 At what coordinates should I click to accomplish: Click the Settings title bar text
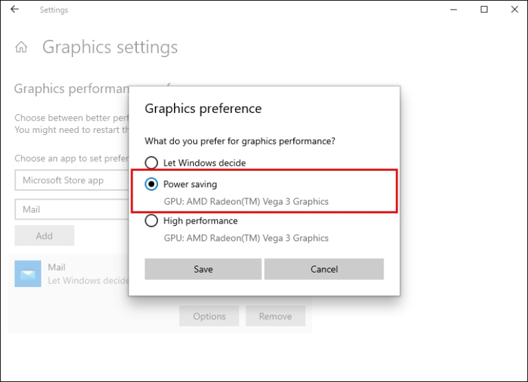pos(54,10)
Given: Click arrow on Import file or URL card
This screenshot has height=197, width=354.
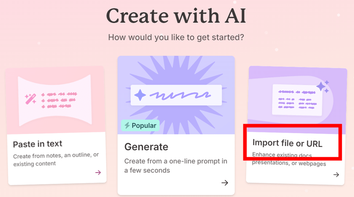Looking at the screenshot, I should pos(336,175).
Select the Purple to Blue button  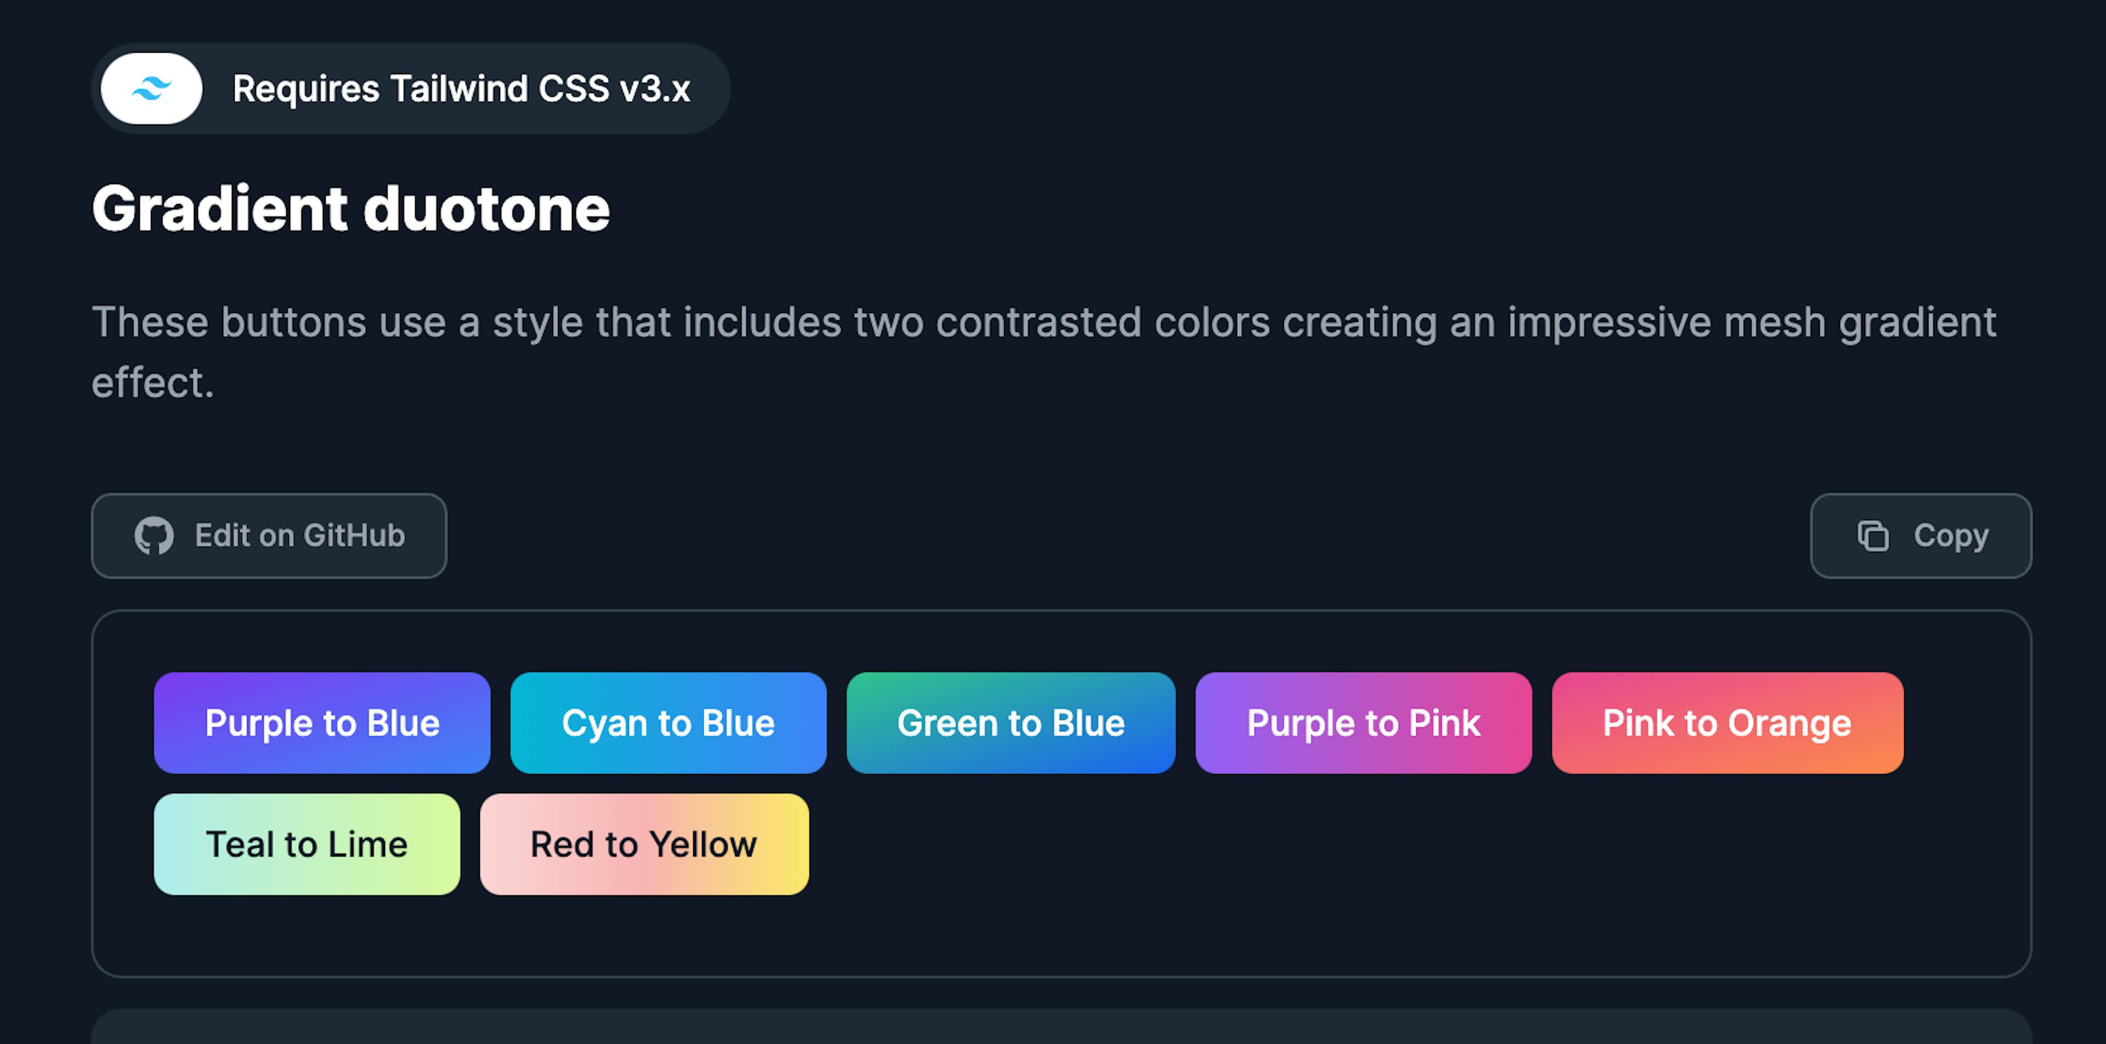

══════

Work request —
What you return should be the exact lines from the one containing "Given: Click arrow on Import file or URL card" through the end of the listing above, both included, minus any pictures.

Response —
Given: Click arrow on Import file or URL card
This screenshot has height=197, width=354.
Looking at the screenshot, I should pos(336,175).
Select the Purple to Blue button  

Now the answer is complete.